Task brief: What you return should be every line of the material, unchanged.

↓

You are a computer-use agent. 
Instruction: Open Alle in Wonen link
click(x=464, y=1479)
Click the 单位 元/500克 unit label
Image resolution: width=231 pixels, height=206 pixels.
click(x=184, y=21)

↑

Answer to the exercise:
You are a computer-use agent. 
Instruction: Open Alle in Wonen link
click(x=464, y=1479)
Click the 单位 元/500克 unit label
Image resolution: width=231 pixels, height=206 pixels.
click(x=184, y=21)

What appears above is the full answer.